도 3은 객체추출을 위한 클러스터링 기능 수행과정을 나타내는 흐름도이다. 도 3을 참조하여 상기 S40의 클러스터링 단계에서 객체추출을 위한 클러스터링 기능 수행과정을 설명하면 다음과 같다.3 is a flowchart illustrating a process of performing a clustering function for object extraction. Referring to Figure 3 describes the process of performing a clustering function for object extraction in the clustering step of S40 as follows.

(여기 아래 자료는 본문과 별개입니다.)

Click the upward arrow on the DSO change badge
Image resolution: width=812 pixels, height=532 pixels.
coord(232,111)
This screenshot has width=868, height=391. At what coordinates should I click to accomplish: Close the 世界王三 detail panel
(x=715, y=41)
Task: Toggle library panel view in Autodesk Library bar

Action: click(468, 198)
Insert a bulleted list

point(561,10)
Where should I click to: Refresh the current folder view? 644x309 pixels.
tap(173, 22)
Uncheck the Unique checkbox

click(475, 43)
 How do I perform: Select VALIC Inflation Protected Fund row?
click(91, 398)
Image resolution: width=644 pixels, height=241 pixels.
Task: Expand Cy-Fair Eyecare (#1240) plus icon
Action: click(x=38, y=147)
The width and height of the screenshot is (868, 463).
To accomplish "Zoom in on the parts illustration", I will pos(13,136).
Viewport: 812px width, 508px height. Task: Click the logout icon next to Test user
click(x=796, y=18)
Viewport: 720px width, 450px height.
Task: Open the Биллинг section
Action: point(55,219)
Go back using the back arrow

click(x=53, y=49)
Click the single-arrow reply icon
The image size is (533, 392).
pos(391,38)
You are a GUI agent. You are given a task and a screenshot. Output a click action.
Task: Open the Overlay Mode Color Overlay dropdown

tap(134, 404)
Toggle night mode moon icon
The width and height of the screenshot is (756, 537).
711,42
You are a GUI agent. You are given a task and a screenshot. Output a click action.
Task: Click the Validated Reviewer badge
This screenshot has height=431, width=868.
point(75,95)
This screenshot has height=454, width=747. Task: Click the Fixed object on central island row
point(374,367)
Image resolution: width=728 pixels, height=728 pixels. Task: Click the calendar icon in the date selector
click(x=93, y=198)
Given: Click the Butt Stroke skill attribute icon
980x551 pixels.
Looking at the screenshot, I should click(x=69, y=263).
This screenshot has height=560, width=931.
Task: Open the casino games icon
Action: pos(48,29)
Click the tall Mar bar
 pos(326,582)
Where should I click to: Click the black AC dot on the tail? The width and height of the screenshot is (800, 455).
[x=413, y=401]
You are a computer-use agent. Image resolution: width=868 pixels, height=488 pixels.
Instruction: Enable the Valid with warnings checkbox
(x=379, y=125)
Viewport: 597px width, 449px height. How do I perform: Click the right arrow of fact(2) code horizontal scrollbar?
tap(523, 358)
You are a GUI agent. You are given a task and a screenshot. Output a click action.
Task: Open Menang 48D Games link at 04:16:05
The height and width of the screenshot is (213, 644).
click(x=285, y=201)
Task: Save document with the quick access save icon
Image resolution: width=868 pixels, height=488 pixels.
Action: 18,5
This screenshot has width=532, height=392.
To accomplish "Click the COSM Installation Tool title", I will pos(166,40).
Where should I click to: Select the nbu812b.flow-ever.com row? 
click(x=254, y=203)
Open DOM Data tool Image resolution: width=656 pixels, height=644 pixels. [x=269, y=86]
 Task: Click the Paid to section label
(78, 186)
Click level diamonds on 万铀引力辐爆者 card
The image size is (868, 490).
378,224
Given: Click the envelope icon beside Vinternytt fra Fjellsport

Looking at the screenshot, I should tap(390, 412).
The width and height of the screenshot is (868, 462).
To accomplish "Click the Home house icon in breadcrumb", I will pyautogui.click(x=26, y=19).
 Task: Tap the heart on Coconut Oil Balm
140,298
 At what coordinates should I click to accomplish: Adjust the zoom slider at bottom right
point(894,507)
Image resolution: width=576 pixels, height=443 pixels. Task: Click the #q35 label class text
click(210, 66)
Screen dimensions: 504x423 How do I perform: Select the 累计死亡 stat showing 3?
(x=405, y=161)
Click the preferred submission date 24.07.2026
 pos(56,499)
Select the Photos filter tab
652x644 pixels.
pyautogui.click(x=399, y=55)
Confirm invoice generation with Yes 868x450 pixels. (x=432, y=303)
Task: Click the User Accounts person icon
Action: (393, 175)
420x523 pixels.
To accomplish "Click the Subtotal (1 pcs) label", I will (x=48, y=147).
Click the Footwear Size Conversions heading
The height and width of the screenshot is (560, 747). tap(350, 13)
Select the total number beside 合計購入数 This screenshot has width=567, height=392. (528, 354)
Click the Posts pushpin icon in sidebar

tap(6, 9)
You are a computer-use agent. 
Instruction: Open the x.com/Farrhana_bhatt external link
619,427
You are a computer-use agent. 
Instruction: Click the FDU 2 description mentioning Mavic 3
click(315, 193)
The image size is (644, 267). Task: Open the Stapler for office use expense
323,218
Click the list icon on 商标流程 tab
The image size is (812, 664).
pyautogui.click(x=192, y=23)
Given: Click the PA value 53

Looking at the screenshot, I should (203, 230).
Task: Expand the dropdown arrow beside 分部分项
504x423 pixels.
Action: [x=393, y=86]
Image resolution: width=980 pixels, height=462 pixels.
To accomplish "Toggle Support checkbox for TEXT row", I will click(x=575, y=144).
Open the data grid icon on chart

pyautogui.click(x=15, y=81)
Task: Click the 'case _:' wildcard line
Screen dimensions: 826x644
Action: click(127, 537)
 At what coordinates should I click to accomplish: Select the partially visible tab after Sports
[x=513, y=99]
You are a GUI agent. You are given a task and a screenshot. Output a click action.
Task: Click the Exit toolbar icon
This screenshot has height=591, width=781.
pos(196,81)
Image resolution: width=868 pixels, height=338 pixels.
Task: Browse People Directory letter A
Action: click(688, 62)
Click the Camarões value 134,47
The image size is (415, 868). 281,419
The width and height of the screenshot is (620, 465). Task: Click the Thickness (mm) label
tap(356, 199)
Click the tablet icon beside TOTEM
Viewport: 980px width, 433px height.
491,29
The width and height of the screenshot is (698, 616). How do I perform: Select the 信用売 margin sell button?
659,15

S41에서는 클러스터링을 초기화한다. S42에서는 고려되지 않은 노드가 존재하는지 판단한다. 상기 S42에서 고려되지 않은 노드가 있다고 판단되면, S43에서는 외부노드를 선택한다. S44에서는 내부 연결도를 계산한다. S45에서는 내부 연결도가 감소하였는지 판단한다. 상기 S45에서 감소하지 않았다고 판단되면, S46에서는 클러스터를 확장하고 상기 S42부터 다시 수행한다. 여기서, 변수-자료형-함수 그래프의 클러스터는 최대의 내부 연결도를 가진 서브그래프로서, 내부 연결도의 값이 감소하지 않을 때까지 서브그래프에 외부링크를 포함시켜 확장시킴으로써 얻을 수 있다. 상기 S45에서 감소되었다고 판단되거나, 상기 S42에서 고려되지 않은 노드가 없다고 판단되면, S47에서는 클러스터를 출력한다. S48에서는 고려되지 않은 노드가 존재하는지 판단한다. 상기 S42에서 고려되지 않은 노드가 있다고 판단되면, 상기 S41에서 클러스터링을 다시 초기화한다. 그리고, 상기 S42에서 고려되지 않은 노드가 없다고 판단되면, 종료한다. 즉, 확장된 서브그래프의 내부 연결도의 값이 기존 서브그래프의 내부 연결도의 값보다 작다면 기존 서브그래프는 클러스터로 선택되고 전체 그래프의 모든 노드가 고려될 때까지 나머지 노드에 대해서 클러스터링을 계속하는 것이다.In S41, clustering is initialized. In S42, it is determined whether there is a node that is not considered. If it is determined that there is a node not considered in S42, an external node is selected in S43. In S44, the internal connection diagram is calculated. In S45, it is determined whether the internal connectivity is reduced. If it is determined that the decrease in S45 does not occur, the cluster is expanded in S46 and the process is performed again from S42. Here, the cluster of the variable-type-function graph is a subgraph having the maximum internal connectivity, and can be obtained by including an external link in the subgraph until the value of the internal connectivity does not decrease. If it is determined in S45 that there is no node or is not considered in S42, then S47 outputs a cluster. In S48, it is determined whether there is a node that is not considered. If it is determined that there is a node not considered in S42, clustering is initialized again in S41. When it is determined that there is no node that is not considered in S42, the process ends. In other words, if the value of the internal connectivity of the extended subgraph is less than the value of the internal connectivity of the existing subgraph, the existing subgraph is selected as a cluster and continues clustering for the remaining nodes until all nodes in the entire graph are considered. It is.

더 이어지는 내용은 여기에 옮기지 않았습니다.